### WHAT THE EXERCISE ASKS
Retype every line of the data, keeping each word exactly.

Segment Start: INPUT RECORDS

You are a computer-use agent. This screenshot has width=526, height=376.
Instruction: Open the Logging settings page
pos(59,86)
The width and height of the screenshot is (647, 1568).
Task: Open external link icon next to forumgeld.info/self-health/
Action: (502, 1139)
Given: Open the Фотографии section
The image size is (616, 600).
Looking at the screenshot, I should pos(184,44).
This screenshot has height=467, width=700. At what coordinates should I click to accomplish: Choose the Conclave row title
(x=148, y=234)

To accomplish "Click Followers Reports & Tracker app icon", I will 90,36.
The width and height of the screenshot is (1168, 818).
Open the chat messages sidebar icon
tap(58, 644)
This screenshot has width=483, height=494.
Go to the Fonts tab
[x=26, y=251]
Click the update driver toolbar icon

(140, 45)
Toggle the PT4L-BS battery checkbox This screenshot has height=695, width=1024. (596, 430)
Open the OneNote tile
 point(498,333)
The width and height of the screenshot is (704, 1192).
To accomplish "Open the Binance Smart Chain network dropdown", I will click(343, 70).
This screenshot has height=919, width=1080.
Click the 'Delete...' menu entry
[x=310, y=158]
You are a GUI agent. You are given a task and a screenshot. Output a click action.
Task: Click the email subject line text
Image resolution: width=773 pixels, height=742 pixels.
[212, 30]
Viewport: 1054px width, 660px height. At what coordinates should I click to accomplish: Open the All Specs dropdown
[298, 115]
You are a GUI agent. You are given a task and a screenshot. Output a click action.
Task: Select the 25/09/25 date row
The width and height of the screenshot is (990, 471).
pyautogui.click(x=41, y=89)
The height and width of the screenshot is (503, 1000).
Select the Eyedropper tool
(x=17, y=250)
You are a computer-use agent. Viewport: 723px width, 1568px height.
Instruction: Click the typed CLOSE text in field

Segment End: INPUT RECORDS

### RESULT OF THIS TASK
You are a computer-use agent. This screenshot has width=526, height=376.
Instruction: Open the Logging settings page
pos(59,86)
The width and height of the screenshot is (647, 1568).
Task: Open external link icon next to forumgeld.info/self-health/
Action: (502, 1139)
Given: Open the Фотографии section
The image size is (616, 600).
Looking at the screenshot, I should pos(184,44).
This screenshot has height=467, width=700. At what coordinates should I click to accomplish: Choose the Conclave row title
(x=148, y=234)

To accomplish "Click Followers Reports & Tracker app icon", I will 90,36.
The width and height of the screenshot is (1168, 818).
Open the chat messages sidebar icon
tap(58, 644)
This screenshot has width=483, height=494.
Go to the Fonts tab
[x=26, y=251]
Click the update driver toolbar icon

(140, 45)
Toggle the PT4L-BS battery checkbox This screenshot has height=695, width=1024. (596, 430)
Open the OneNote tile
 point(498,333)
The width and height of the screenshot is (704, 1192).
To accomplish "Open the Binance Smart Chain network dropdown", I will click(343, 70).
This screenshot has height=919, width=1080.
Click the 'Delete...' menu entry
[x=310, y=158]
You are a GUI agent. You are given a task and a screenshot. Output a click action.
Task: Click the email subject line text
Image resolution: width=773 pixels, height=742 pixels.
[212, 30]
Viewport: 1054px width, 660px height. At what coordinates should I click to accomplish: Open the All Specs dropdown
[298, 115]
You are a GUI agent. You are given a task and a screenshot. Output a click action.
Task: Select the 25/09/25 date row
The width and height of the screenshot is (990, 471).
pyautogui.click(x=41, y=89)
The height and width of the screenshot is (503, 1000).
Select the Eyedropper tool
(x=17, y=250)
You are a computer-use agent. Viewport: 723px width, 1568px height.
Instruction: Click the typed CLOSE text in field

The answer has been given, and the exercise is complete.